Work at the Vaughn Equestrian Center doesn’t stop while the students are at home. There are 97 horses to care for and stables to clean and repair while they are in the pasture.
Workers caring for animals is one of the exempted categories under Indiana Gov. Eric Holcomb’s stay-in-place order issued earlier this week.
Ed Little, director of horsemanship operations at Culver Academies, said the 10-member stable crew is still making sure the horses are cared for seven days a week. Led by stable supervisor Don Relos, the team includes five other day staffers, two night staffers, and two part-time weekend people.
There are 93 horses currently divided between two pastures, as they normally would be over spring break.

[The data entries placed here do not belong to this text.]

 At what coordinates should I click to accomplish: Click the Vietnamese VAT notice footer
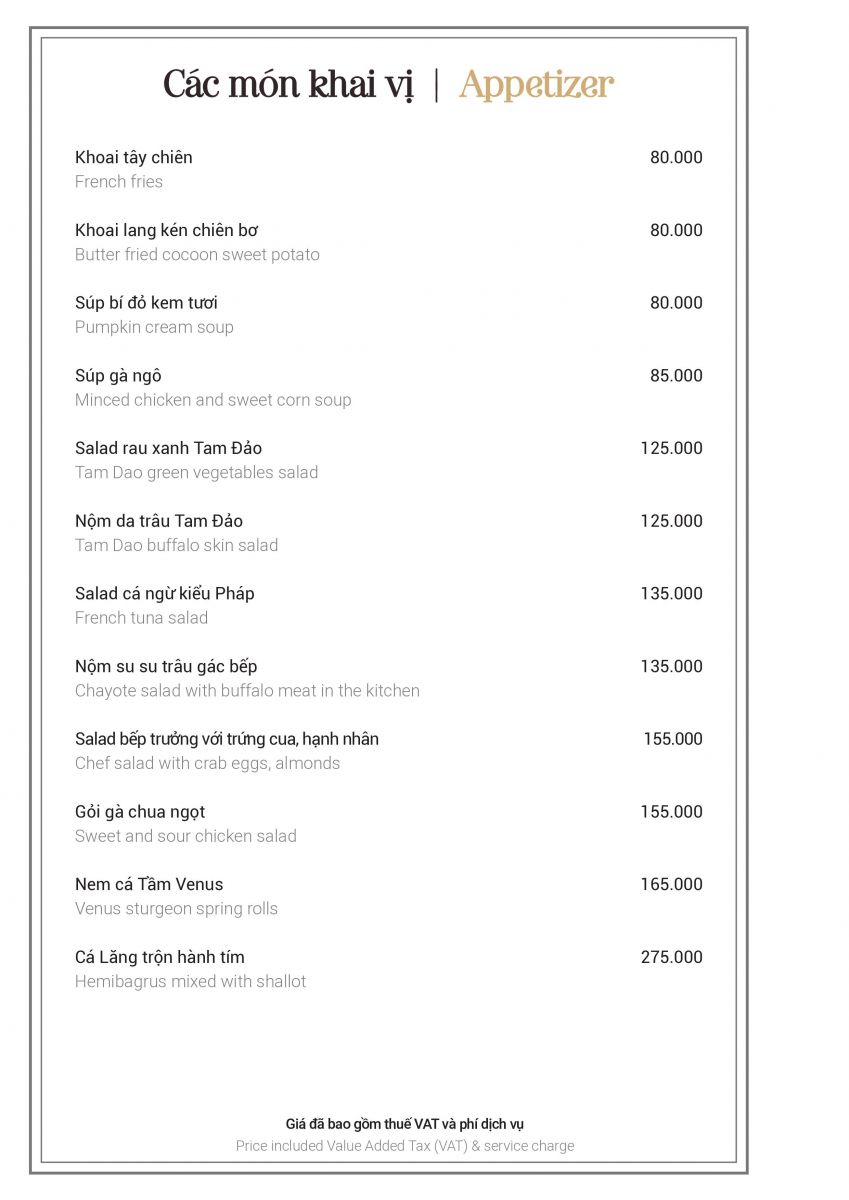[405, 1124]
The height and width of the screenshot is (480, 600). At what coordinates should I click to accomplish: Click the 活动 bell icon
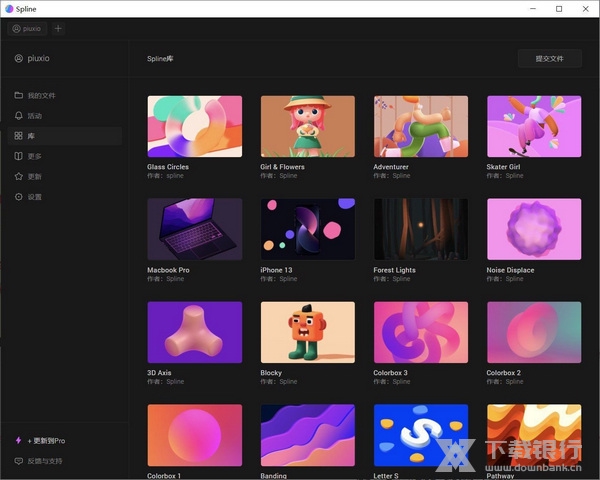tap(19, 116)
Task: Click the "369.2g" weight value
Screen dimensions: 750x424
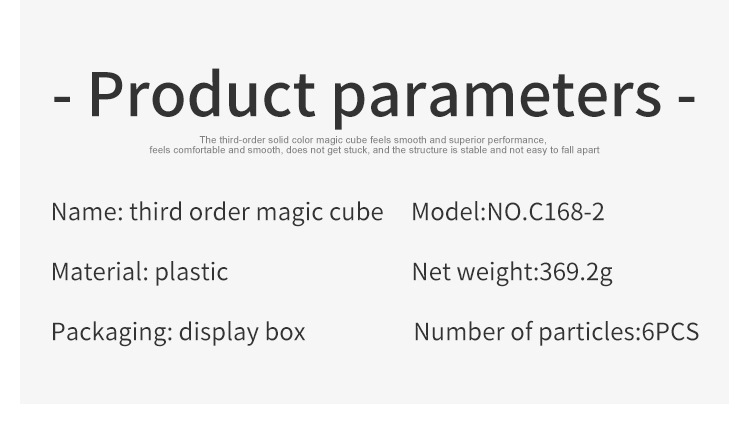Action: [x=576, y=272]
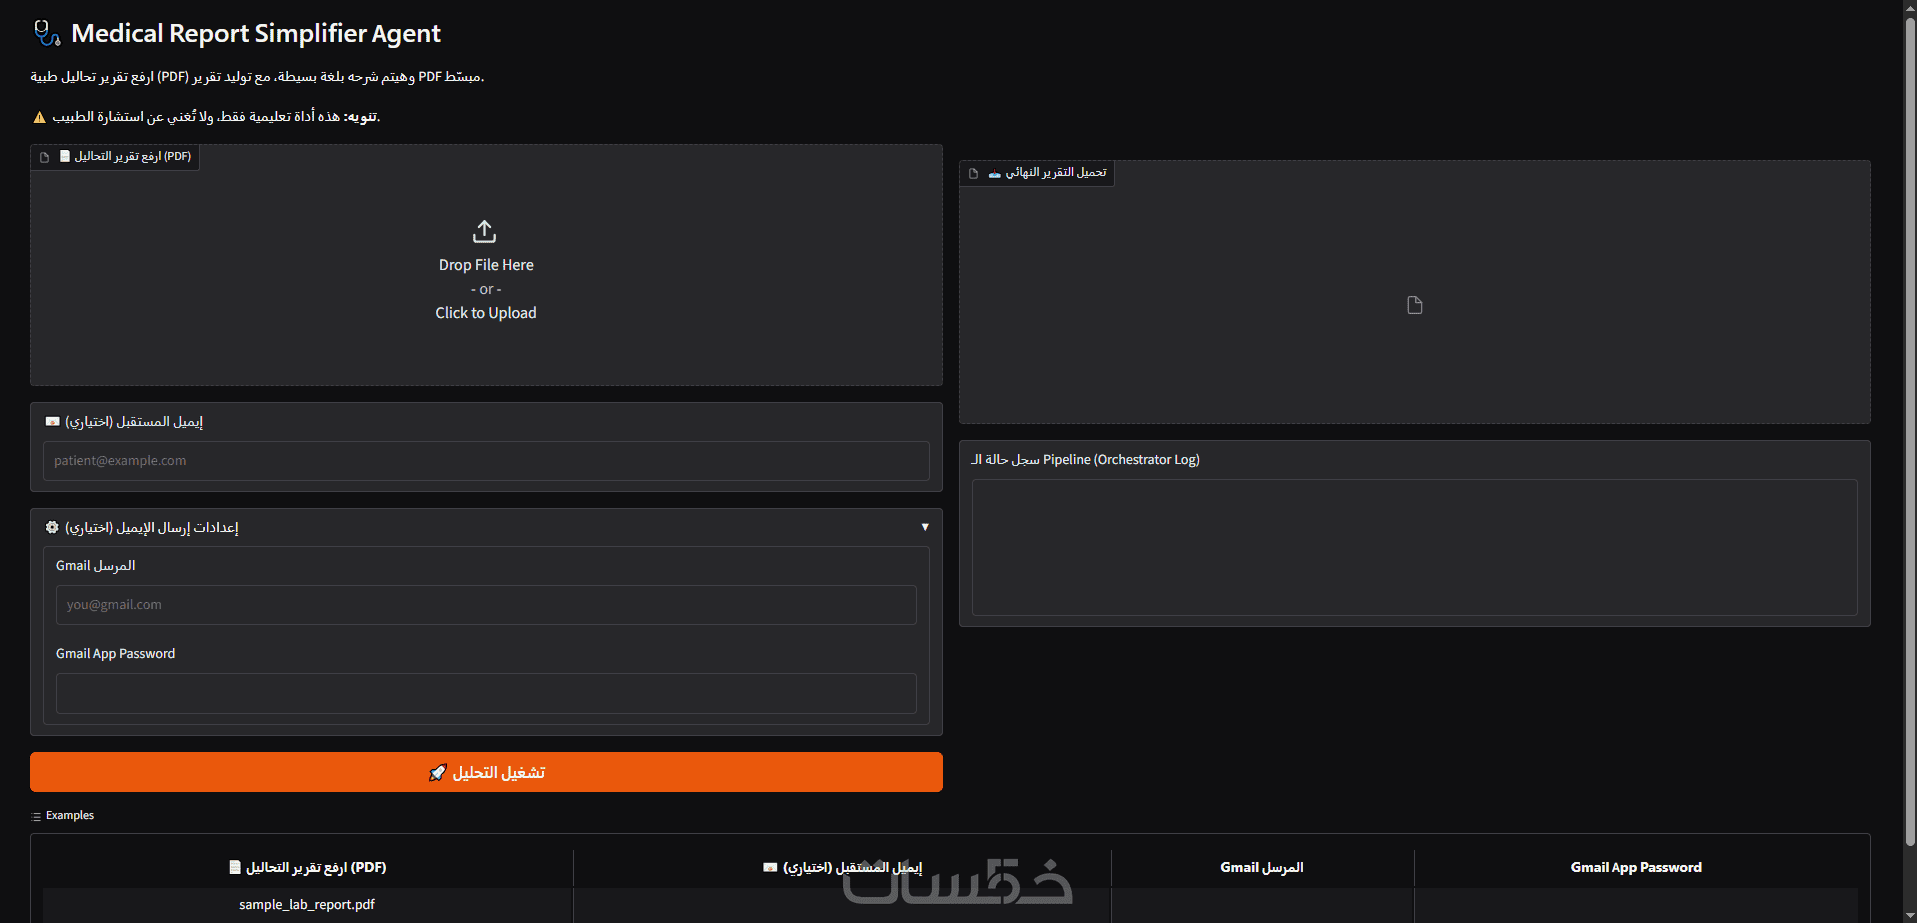Click the 'Click to Upload' text

[486, 313]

One newly acquired horse is in the quarantine stable and three are being kept on campus after seeing the veterinarian, Little said.
Every morning, the crew members go out and check on the horses in the pastures. The crew then moves indoors, where they are now thoroughly cleaning every stall and replacing several of the large rubber stall mats. Maintenance is also scheduled for the horse trailers and hay wagons, Little said, as is cleaning the ceiling fans, riding hall grandstands and windows. “There’s always something to do.”
While the horses have been turned out, they aren’t as visible as they normally are. They are being kept off of the CSM John “Sarge” Hudson pasture, which sets at the intersection of Indiana 10 and Indiana 17, for the time being.
Little explained the Hudson pasture needs time to recover from a late fall drought. Once the Hudson pasture catches up, it will be added into the rotation. The horses will then be divided among all three pastures covering a total of 170 acres. They are currently divided between the “North 80” along Indiana 10 and the newer Fleet Field pasture.
Turning the horses out early does save hay, which was starting to be a concern, Little said. The stable crew normally puts up 15,000 bales during a normal year. But the wet spring pushed back the first cut, so the crew didn’t get as many bales as normal last year.
Little said the plan is to reseed some of the fields and let them get established this year. This will help with grazing and hay production.